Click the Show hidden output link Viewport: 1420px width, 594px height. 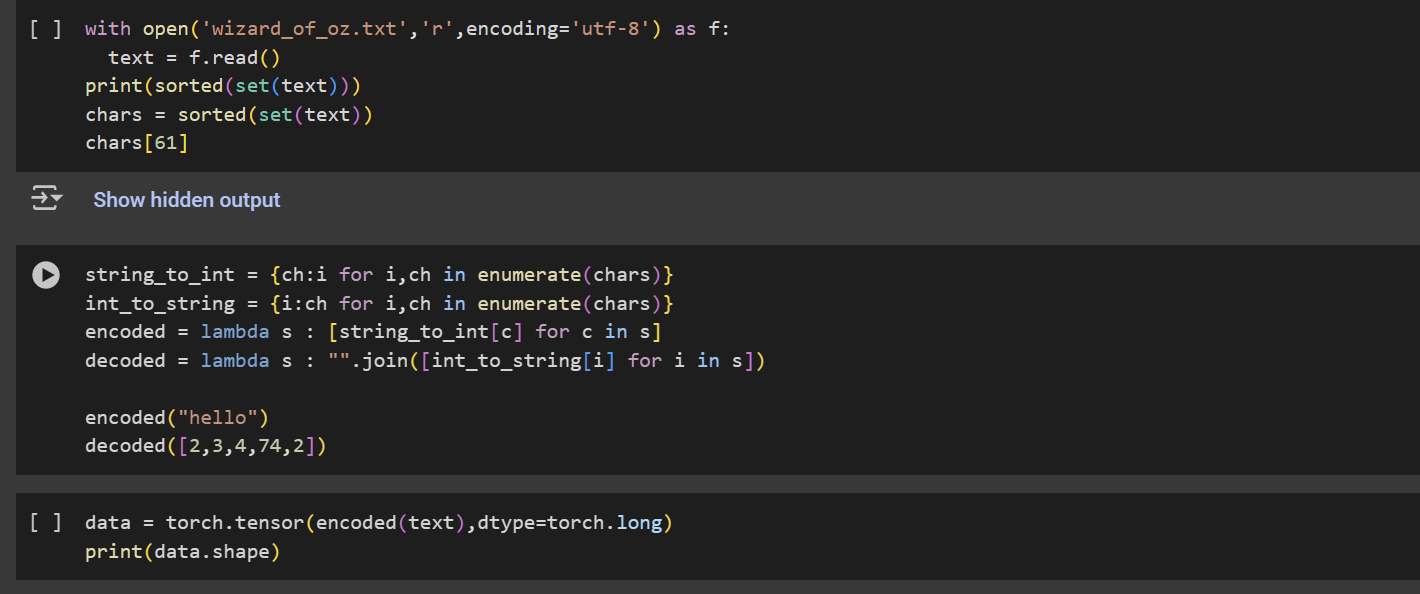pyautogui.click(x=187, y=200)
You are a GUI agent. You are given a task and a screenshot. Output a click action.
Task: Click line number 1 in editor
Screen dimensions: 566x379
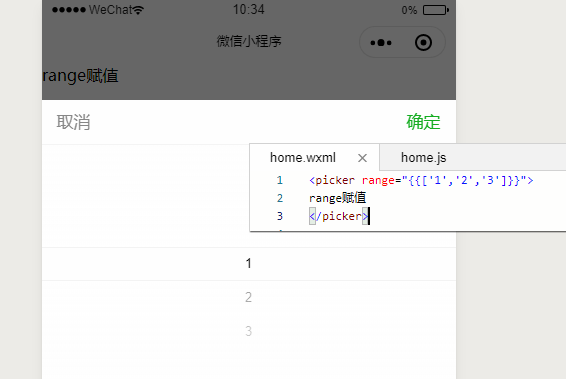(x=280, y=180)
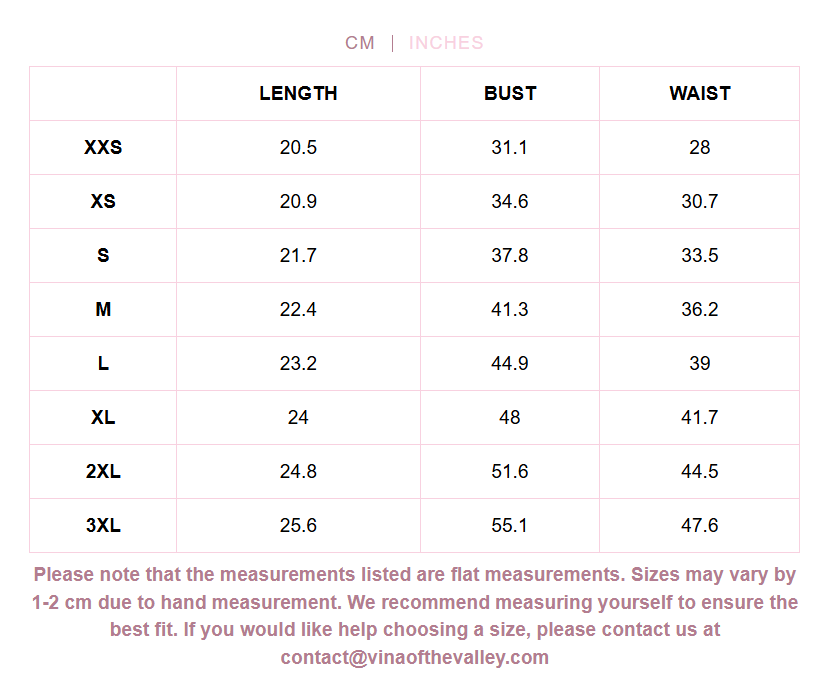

ASSIGNMENT:
Please reproduce verbatim the lines from the line with "Task: Click line number 1 in editor" through the final line of the listing, inclusive of both ends. Omit all pictures.

ANSWER TO THE EXERCISE:
Task: Click line number 1 in editor
Screen dimensions: 566x379
(x=280, y=180)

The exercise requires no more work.